** EXERCISE DETAILS **
Copy the data below exactly.

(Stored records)
::::::::::
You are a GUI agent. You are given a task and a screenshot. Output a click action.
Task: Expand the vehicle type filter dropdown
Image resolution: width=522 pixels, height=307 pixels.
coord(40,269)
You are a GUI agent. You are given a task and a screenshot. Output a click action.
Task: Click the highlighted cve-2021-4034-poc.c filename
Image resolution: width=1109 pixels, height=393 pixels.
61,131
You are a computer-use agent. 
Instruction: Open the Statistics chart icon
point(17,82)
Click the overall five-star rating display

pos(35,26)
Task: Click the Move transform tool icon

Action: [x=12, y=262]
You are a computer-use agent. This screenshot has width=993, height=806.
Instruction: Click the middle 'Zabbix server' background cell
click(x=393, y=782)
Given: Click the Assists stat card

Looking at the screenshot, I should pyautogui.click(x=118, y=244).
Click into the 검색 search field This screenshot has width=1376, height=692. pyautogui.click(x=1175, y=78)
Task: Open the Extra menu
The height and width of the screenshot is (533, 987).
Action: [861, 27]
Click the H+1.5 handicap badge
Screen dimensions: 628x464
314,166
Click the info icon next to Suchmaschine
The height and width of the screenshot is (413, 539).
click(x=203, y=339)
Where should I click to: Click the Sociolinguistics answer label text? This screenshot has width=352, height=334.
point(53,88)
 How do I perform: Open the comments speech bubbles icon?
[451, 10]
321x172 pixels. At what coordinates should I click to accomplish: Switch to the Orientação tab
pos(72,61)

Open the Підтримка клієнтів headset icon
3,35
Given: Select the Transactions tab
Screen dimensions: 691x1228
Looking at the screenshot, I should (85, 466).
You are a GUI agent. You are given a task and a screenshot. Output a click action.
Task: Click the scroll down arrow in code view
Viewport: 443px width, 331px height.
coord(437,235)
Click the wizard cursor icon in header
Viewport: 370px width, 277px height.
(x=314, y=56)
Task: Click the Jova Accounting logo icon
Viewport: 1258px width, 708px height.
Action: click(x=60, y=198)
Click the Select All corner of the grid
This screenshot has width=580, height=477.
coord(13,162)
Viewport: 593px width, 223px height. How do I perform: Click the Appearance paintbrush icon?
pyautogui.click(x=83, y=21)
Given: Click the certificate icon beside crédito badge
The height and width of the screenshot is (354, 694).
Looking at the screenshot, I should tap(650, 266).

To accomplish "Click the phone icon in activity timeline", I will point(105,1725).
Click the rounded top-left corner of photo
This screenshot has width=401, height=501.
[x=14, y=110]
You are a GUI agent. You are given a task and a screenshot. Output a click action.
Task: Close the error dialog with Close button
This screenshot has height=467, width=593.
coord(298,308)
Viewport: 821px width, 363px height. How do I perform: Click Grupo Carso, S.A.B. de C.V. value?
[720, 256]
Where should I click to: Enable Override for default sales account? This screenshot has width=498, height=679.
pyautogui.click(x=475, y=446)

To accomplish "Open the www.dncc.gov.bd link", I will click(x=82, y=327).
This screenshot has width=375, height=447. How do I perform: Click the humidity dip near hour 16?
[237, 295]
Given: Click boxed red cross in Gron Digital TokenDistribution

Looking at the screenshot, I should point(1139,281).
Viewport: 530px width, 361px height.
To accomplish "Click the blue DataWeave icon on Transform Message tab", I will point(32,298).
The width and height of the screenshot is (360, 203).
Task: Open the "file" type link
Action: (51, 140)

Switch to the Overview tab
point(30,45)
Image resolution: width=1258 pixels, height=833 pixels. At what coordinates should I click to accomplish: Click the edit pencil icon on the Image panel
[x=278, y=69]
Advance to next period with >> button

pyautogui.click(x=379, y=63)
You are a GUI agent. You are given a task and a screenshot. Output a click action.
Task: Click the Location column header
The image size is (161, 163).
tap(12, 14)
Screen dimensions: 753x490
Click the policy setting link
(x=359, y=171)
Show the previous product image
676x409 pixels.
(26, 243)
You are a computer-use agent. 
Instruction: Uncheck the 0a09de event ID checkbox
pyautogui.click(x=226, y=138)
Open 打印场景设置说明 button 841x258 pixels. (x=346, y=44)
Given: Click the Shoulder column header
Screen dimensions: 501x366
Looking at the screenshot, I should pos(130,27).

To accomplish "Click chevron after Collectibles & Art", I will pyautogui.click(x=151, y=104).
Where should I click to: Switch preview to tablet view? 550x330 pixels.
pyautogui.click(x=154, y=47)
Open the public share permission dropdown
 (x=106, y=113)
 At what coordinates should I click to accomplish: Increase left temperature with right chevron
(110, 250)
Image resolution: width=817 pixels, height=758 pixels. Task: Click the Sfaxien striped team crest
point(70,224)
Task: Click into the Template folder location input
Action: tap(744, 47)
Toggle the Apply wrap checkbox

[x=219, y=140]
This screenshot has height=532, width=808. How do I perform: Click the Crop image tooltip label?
::::::::::
** OUTPUT BELOW **
You are a GUI agent. You are given a task and a screenshot. Output a click action.
Task: Expand the vehicle type filter dropdown
Image resolution: width=522 pixels, height=307 pixels.
coord(40,269)
You are a GUI agent. You are given a task and a screenshot. Output a click action.
Task: Click the highlighted cve-2021-4034-poc.c filename
Image resolution: width=1109 pixels, height=393 pixels.
61,131
You are a computer-use agent. 
Instruction: Open the Statistics chart icon
point(17,82)
Click the overall five-star rating display

pos(35,26)
Task: Click the Move transform tool icon

Action: [x=12, y=262]
You are a computer-use agent. This screenshot has width=993, height=806.
Instruction: Click the middle 'Zabbix server' background cell
click(x=393, y=782)
Given: Click the Assists stat card

Looking at the screenshot, I should pyautogui.click(x=118, y=244).
Click into the 검색 search field This screenshot has width=1376, height=692. pyautogui.click(x=1175, y=78)
Task: Open the Extra menu
The height and width of the screenshot is (533, 987).
Action: [861, 27]
Click the H+1.5 handicap badge
Screen dimensions: 628x464
314,166
Click the info icon next to Suchmaschine
The height and width of the screenshot is (413, 539).
click(x=203, y=339)
Where should I click to: Click the Sociolinguistics answer label text? This screenshot has width=352, height=334.
point(53,88)
 How do I perform: Open the comments speech bubbles icon?
[451, 10]
321x172 pixels. At what coordinates should I click to accomplish: Switch to the Orientação tab
pos(72,61)

Open the Підтримка клієнтів headset icon
3,35
Given: Select the Transactions tab
Screen dimensions: 691x1228
Looking at the screenshot, I should (85, 466).
You are a GUI agent. You are given a task and a screenshot. Output a click action.
Task: Click the scroll down arrow in code view
Viewport: 443px width, 331px height.
coord(437,235)
Click the wizard cursor icon in header
Viewport: 370px width, 277px height.
(x=314, y=56)
Task: Click the Jova Accounting logo icon
Viewport: 1258px width, 708px height.
Action: click(x=60, y=198)
Click the Select All corner of the grid
This screenshot has width=580, height=477.
coord(13,162)
Viewport: 593px width, 223px height. How do I perform: Click the Appearance paintbrush icon?
pyautogui.click(x=83, y=21)
Given: Click the certificate icon beside crédito badge
The height and width of the screenshot is (354, 694).
Looking at the screenshot, I should tap(650, 266).

To accomplish "Click the phone icon in activity timeline", I will point(105,1725).
Click the rounded top-left corner of photo
This screenshot has width=401, height=501.
[x=14, y=110]
You are a GUI agent. You are given a task and a screenshot. Output a click action.
Task: Close the error dialog with Close button
This screenshot has height=467, width=593.
coord(298,308)
Viewport: 821px width, 363px height. How do I perform: Click Grupo Carso, S.A.B. de C.V. value?
[720, 256]
Where should I click to: Enable Override for default sales account? This screenshot has width=498, height=679.
pyautogui.click(x=475, y=446)

To accomplish "Open the www.dncc.gov.bd link", I will click(x=82, y=327).
This screenshot has width=375, height=447. How do I perform: Click the humidity dip near hour 16?
[237, 295]
Given: Click boxed red cross in Gron Digital TokenDistribution

Looking at the screenshot, I should point(1139,281).
Viewport: 530px width, 361px height.
To accomplish "Click the blue DataWeave icon on Transform Message tab", I will point(32,298).
The width and height of the screenshot is (360, 203).
Task: Open the "file" type link
Action: (51, 140)

Switch to the Overview tab
point(30,45)
Image resolution: width=1258 pixels, height=833 pixels. At what coordinates should I click to accomplish: Click the edit pencil icon on the Image panel
[x=278, y=69]
Advance to next period with >> button

pyautogui.click(x=379, y=63)
You are a GUI agent. You are given a task and a screenshot. Output a click action.
Task: Click the Location column header
The image size is (161, 163).
tap(12, 14)
Screen dimensions: 753x490
Click the policy setting link
(x=359, y=171)
Show the previous product image
676x409 pixels.
(26, 243)
You are a computer-use agent. 
Instruction: Uncheck the 0a09de event ID checkbox
pyautogui.click(x=226, y=138)
Open 打印场景设置说明 button 841x258 pixels. (x=346, y=44)
Given: Click the Shoulder column header
Screen dimensions: 501x366
Looking at the screenshot, I should pos(130,27).

To accomplish "Click chevron after Collectibles & Art", I will pyautogui.click(x=151, y=104).
Where should I click to: Switch preview to tablet view? 550x330 pixels.
pyautogui.click(x=154, y=47)
Open the public share permission dropdown
 (x=106, y=113)
 At what coordinates should I click to accomplish: Increase left temperature with right chevron
(110, 250)
Image resolution: width=817 pixels, height=758 pixels. Task: Click the Sfaxien striped team crest
point(70,224)
Task: Click into the Template folder location input
Action: tap(744, 47)
Toggle the Apply wrap checkbox

[x=219, y=140]
This screenshot has height=532, width=808. How do I perform: Click the Crop image tooltip label?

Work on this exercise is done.